Ontarians choose a new government next week. The election campaign, alas, has been a tenebrous reflection of politics in the United States.

One glaring societal injustice that was ignored during the campaign by all the parties is the ongoing unfairness and discrimination in the government’s educational funding policies. None of the parties has the desire to finally end the injustice or to talk publicly about doing so.

As our readers know, the government of Ontario continues to rely on the 1996 Supreme Court Adler decision as a justification for doing nothing to make its educational funding policy somewhat, if not entirely, fair toward all the taxpayers and citizens of the province. Ontario remains resolutely indifferent and even opposed to doing the right thing even though the next five most populous provinces do incorporate fairness into their educational funding policies.
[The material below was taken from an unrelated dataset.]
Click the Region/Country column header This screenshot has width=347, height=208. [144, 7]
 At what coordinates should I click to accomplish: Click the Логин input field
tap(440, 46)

But where the political parties have remained cynically silent about this overt injustice, others have raised their voices calling out the shame of maintaining the unfairness of the current educational funding system.

Last week, Richard Moon, Distinguished University Professor and Professor of Law at the University of Windsor wrote an opinion piece for the CBC website entitled “The real barrier to change in Ontario is political”, in which he specifically pointed out the inequities and the incongruities of Ontario’s educational funding.
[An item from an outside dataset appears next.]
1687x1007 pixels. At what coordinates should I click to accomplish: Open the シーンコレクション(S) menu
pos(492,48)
One of the incongruities of the current system, Prof. Moon explains, is that the separate Catholic schools are themselves placed under increasingly untenable pressure to behave as a secular or public institution when their core mission is, obviously, parochial. “The treatment of separate school as public actors is an unstable and unprincipled alternative to fixing the current system.”

Prof. Moon suggests that the way to “remedy the discriminatory preference for Catholic schools” is to “extend funding to other religious schools.” And then he notes, somewhat sarcastically, that the voters rejected this option in the provincial election of 2007.

In response to his wry but accurate observation, we point out (as we have repeatedly):

  • The province has changed since 2007. A majority has indicated it would prefer the province to offer more choice in education.
  • Much of the campaigning against fair funding in the 2007 election was based on fear-mongering and baseless assertions about the risk that fair funding would entail to the multicultural fabric of our society.
  • Evidence suggests that to enable more choice in education actually improves the educational product and enables the treasury to use limited funds more efficiently.

Prof. Moon concludes his astute editorial: “None of the leading parties is willing to address this issue. They have decided, it seems, that the political cost of doing the right thing is too high.”

What does it say about Ontario’s politicians that despite the contrary example throughout the country, they still refuse to do “the right thing”?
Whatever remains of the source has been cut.